Welsh Crucible provides participants with the opportunity to get to know about the work and academic disciplines of others.
The success of last year’s Welsh Crucible made it clear that this is an effective way of getting researchers to work together on projects that will ultimately benefit Wales and the wider world.
As previously reported in the Western Mail, participants on the 2011 programme are now working together on a wide range of projects.
These include tackling obesity in Wales, harvesting energy from the sea, modelling the effects of climate change, engaging with young people who are not in employment, education or training and looking at how laboratories can reduce their waste to developing a ‘smart pill’ that will send out information to doctors about a patient’s digestive system.
As well as providing an environment for researchers from different backgrounds to work together, Welsh Crucible encourages participants to think about who and what their research is for, and helps them to improve the skills that make them effective researchers.
An independent study of the 2011 programme showed a significant change in the attitudes of the participants after taking part, with the majority of participants reporting an improvement in their capacity to innovate and collaborate.
The 2011 Welsh Crucible made it clear that there is a large number of talented researchers in Wales looking to work with researchers from other subject areas.
There is a great deal of exciting and innovative research taking place across Wales, research that is notable for both its depth and its breadth.
In its first year the programme received 80 high-quality applications for 30 places – that’s almost three applications for each place.
Based on the success of the 2011 Welsh Crucible, the St David’s Day Group of universities, which includes Aberystwyth, Bangor, Cardiff, Glamorgan and Swansea, decided to run Welsh Crucible again this year for 30 new researchers, and will work with the Higher Education Funding Council for Wales to provide two further programmes in 2013 and 2014.
The 2012 Welsh Crucible took place over a three-month period, with the 30 participants taking part in three intensive two-day meetings. At these meetings participants looked at how they can work together to tackle the grand challenges facing society, and how they can do this in partnership with the public, the media and politicians.
This year’s participants include researchers from Wales’ leading research universities, as well researchers from both private and charity sectors.
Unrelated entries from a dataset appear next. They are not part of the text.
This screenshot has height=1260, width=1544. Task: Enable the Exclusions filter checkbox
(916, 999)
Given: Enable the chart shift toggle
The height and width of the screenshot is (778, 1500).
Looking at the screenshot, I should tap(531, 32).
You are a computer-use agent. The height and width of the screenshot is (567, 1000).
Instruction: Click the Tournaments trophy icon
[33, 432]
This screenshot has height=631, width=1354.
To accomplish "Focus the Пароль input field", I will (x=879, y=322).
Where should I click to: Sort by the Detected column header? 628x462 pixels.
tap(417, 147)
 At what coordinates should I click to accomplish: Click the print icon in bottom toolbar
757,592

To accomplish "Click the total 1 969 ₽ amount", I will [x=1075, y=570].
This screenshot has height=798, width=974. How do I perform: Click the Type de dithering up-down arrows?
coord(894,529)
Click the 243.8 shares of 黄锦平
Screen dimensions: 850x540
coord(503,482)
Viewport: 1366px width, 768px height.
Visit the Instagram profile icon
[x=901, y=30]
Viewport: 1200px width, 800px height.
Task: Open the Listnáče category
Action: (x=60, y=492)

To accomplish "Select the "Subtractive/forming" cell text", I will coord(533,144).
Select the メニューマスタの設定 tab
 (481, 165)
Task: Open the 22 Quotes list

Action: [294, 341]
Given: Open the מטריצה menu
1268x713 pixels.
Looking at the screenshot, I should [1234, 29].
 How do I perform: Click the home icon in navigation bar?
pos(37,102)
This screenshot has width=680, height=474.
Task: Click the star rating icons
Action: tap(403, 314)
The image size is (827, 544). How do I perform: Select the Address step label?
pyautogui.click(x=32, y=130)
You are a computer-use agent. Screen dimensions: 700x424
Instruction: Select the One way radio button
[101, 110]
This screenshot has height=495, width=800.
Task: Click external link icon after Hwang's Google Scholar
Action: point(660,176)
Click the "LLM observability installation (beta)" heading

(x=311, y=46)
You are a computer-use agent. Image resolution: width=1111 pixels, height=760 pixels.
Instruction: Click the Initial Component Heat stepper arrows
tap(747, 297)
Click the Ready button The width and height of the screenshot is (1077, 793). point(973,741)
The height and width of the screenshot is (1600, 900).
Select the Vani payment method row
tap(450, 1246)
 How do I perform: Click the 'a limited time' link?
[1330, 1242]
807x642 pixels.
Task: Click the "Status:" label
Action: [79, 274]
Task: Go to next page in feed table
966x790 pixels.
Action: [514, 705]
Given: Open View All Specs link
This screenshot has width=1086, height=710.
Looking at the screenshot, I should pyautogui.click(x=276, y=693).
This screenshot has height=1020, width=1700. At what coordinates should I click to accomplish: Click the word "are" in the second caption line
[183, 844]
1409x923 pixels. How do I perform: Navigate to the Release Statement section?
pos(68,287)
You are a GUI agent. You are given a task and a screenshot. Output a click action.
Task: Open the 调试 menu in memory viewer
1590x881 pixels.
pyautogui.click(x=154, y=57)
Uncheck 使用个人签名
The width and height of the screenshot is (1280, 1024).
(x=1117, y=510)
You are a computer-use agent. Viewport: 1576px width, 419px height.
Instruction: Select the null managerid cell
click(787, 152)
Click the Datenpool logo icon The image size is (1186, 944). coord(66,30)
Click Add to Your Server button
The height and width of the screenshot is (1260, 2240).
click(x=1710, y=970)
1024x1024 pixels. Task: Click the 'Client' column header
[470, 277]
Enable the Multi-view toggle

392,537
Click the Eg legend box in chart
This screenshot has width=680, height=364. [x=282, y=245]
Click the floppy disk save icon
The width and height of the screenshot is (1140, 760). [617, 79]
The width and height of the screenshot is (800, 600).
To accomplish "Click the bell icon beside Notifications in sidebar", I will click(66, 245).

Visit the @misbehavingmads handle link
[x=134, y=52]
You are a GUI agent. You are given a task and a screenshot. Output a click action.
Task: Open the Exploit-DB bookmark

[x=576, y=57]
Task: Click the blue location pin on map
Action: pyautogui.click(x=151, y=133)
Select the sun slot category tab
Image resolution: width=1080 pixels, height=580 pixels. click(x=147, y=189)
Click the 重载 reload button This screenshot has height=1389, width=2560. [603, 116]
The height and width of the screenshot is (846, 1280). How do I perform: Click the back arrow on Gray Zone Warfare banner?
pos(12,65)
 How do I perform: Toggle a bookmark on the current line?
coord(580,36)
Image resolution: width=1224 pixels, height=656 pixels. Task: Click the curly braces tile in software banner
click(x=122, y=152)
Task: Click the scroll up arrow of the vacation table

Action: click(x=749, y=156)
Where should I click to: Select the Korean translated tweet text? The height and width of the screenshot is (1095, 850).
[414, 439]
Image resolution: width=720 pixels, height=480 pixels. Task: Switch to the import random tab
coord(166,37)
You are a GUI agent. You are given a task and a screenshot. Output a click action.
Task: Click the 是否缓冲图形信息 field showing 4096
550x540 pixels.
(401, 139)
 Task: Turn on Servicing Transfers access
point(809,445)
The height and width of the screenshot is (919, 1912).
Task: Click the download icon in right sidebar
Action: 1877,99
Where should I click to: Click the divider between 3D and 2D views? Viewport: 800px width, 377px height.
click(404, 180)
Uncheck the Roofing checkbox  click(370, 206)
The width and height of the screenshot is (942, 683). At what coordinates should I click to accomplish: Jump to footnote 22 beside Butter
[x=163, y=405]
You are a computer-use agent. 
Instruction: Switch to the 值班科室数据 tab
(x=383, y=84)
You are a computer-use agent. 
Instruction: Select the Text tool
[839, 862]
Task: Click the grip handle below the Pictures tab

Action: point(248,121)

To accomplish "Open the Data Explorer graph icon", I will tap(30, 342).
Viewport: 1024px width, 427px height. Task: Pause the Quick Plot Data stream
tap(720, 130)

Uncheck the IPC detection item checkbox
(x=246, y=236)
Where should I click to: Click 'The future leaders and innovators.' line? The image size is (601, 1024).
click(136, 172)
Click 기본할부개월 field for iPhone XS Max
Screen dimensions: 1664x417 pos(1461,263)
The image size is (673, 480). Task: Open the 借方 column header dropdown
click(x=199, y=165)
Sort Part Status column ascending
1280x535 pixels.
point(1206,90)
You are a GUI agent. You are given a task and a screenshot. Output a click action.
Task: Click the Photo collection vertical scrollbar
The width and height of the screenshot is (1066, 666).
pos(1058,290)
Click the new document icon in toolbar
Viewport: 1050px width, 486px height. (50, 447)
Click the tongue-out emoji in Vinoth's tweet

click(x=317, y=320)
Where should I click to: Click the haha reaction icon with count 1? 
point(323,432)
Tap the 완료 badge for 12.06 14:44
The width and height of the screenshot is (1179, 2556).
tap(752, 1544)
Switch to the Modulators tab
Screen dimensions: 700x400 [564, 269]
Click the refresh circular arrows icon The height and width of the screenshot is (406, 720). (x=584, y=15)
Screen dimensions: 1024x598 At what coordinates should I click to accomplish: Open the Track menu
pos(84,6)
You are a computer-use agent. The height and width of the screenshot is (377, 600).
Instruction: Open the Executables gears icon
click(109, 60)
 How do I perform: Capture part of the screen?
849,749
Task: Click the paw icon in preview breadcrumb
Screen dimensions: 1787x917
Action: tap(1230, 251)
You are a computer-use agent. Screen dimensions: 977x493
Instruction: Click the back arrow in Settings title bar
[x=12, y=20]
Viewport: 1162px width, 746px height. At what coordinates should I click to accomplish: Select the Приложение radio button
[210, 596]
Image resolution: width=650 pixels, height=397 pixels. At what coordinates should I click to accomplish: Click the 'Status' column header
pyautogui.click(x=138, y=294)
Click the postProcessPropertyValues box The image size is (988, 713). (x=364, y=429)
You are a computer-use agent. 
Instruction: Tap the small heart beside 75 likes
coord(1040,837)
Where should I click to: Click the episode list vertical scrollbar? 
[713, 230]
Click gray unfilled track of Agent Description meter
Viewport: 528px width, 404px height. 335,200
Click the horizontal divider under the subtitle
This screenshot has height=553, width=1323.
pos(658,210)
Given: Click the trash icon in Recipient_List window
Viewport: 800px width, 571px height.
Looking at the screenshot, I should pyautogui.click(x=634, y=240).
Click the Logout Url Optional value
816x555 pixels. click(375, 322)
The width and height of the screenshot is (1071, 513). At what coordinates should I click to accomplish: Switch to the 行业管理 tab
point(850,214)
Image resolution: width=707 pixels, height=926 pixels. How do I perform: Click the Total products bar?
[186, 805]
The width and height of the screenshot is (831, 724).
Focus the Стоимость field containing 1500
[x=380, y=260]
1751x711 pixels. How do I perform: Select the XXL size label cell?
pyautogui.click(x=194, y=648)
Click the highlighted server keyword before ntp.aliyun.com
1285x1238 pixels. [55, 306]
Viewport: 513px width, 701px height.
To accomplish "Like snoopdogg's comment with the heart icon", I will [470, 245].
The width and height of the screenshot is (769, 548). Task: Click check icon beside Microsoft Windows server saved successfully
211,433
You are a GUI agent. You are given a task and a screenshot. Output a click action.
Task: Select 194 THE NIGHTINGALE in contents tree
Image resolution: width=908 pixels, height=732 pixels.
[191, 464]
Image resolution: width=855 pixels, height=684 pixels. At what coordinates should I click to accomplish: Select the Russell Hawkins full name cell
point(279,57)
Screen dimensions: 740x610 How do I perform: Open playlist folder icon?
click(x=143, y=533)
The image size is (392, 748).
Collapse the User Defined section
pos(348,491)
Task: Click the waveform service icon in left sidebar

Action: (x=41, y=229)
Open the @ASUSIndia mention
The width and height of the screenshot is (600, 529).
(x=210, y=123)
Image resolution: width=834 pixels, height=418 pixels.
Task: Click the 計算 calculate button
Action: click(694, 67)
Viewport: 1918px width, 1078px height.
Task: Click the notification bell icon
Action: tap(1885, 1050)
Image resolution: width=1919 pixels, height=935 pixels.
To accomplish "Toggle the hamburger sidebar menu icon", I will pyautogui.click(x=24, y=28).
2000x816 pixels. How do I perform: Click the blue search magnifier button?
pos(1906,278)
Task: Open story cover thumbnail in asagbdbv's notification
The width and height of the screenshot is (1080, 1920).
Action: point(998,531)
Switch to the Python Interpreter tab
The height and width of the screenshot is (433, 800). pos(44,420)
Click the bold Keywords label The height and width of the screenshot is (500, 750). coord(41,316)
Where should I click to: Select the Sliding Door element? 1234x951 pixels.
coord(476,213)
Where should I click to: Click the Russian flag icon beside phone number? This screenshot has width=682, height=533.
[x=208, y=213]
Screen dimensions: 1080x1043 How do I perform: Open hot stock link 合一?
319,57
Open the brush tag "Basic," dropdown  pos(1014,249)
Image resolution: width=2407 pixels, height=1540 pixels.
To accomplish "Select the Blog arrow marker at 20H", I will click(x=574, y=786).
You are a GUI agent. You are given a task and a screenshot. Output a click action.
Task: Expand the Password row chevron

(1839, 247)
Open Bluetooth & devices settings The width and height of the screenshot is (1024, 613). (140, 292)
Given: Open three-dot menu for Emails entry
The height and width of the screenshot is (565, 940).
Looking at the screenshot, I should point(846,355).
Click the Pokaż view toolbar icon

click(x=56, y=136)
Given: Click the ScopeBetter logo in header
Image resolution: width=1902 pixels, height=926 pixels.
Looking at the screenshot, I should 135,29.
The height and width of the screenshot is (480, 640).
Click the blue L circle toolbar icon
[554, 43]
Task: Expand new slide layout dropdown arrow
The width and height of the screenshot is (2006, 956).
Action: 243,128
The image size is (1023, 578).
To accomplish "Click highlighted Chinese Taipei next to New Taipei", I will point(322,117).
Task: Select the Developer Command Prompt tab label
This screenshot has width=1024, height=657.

Over the next 30 weeks, the 2012 cohort will write about their research and what inspires them to do it.
There will be articles about genetics, bilingualism, microscopic marine animals, and Premier League football clubs.
You will learn about how researchers are trying to help tackle global water shortages and tracking climate change by studying the shells of molluscs.
Over the past two years Welsh Crucible has led to the development of a strong network of 60 confident, outward-looking researchers with expertise in different areas.
One participant said: “Participating in Welsh Crucible has made me think about my research in new ways. It has opened up possibilities of interdisciplinary collaboration in ways I would not have imagined.”